Вскоре Анжелика и Мигулин остались под стеной одни да страдал, корчился в пыли и вскрикивал терзаемый горячкой казак.

— Братья, Войско запорожское, кошевое, днепровское и морское! — заговорил вдалеке Шашол. — Слышим мы и глазами видим…

— Гей! Гей! — закричала рада. — Нехай Вдовиченко говорит!

— …Премногие милости и жалование от великого осударя… — гнул упрямо Шашол. — Милостивым словом он нас увеселяет, про здоровье спрашивает…

— Да мы сроду не хворали!..

— Замовчь!..

— …Пушки, ядра, порох приказал прислать. Калмыкам, донским казакам и из городов охочим людям на помощь против бусурман к нам на кош позволил приходить, также чайками, хлебными запасами и жалованием обнадеживает, только б наша правда была…

— Нехай Вдовиченко говорит! — кричала рада.

— …Служили мы и с татарами после измены Брюховецкого, и во времена Суховеева гетманства; крымский хан со всего Крыма хлебные запасы собирал и к нам на кош прислал, только тот его хлеб обращался нам в плач, нас же за шею водили и как овцами торговали, все добро и клейноты отняли…

— Нехай Вдовиченко говорит!

— …Пока свет будет и Днепр идти не перестанет, с бусурманами мириться не будем…

— Слава! Слава!

На площади орали до темноты.

— Ты-то что мучаешься? — с удивлением обернулся Мигулин к заерзавшей Анжелике.

— Не могу, — сказала Анжелика. — Не могу. Я хочу в туалет…

— Вот горе-то еще… — вздохнул Мигулин.

Смеркалось. На площадь выкатили и зажгли смоляные бочки. Тьма вокруг площади стала еще гуще, а на самом майдане в неверных отблесках пламени продолжала волноваться рада.

— О, господи! — вздохнул опять Мигулин. — Иди уж в избу, а я посторожу…

Внутри помещения было темно, по стенам метались тени и блики. Посреди стоял один лишь стол, а вдоль стен тянулись лавки, покрытые шкурами. Стекол не было, и от постоянного сквозняка в избе чувствовалась зыбкая прохлада.

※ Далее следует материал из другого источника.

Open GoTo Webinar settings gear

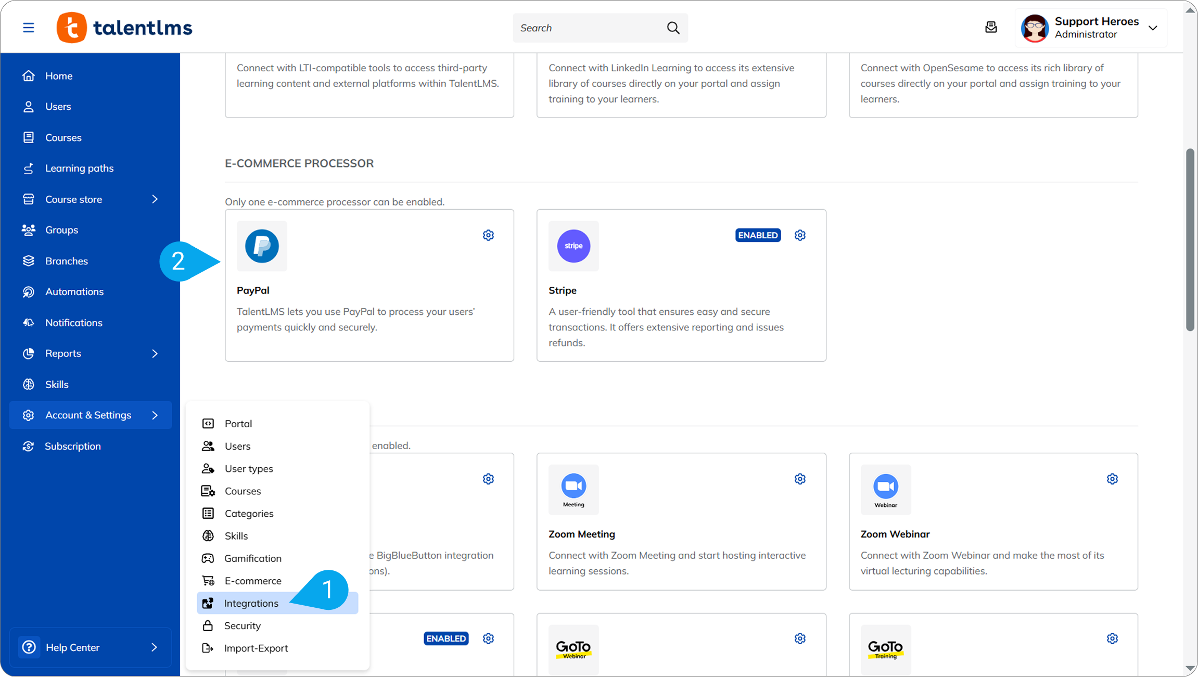(x=800, y=638)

Оправившись, Анжелика присела на лавку в углу. С наслаждением сняла она теплую меховую шапку и рассыпала волосы по плечам, грязную тряпку сорвала с лица, расстегнула ворот рубахи, подставляя прохладе шею и грудь.

Тут на площади закричали:

— В поход! В поход! Разбить бочки с водкой! За пьянку — смерть! Куренные, по куреням!

В проем окна вскочил знакомый Анжелике оборванец в бархатных шароварах, в руке он сжимал факел:

— Михаил! Мигуля! Та дэ ж вин е?

Бежать, скрываться было невозможно, на маскировку не оставалось времени. Опережая взгляд казака, Анжелика поднялась, рывком разорвала рубаху, обнажая свою полную грудь, подняла и сплела над головой руки, как это делали восточные женщины, и на носках, извиваясь всем телом, двинулась навстречу опасности. Почему она сделала именно так, не знала и не задумывалась.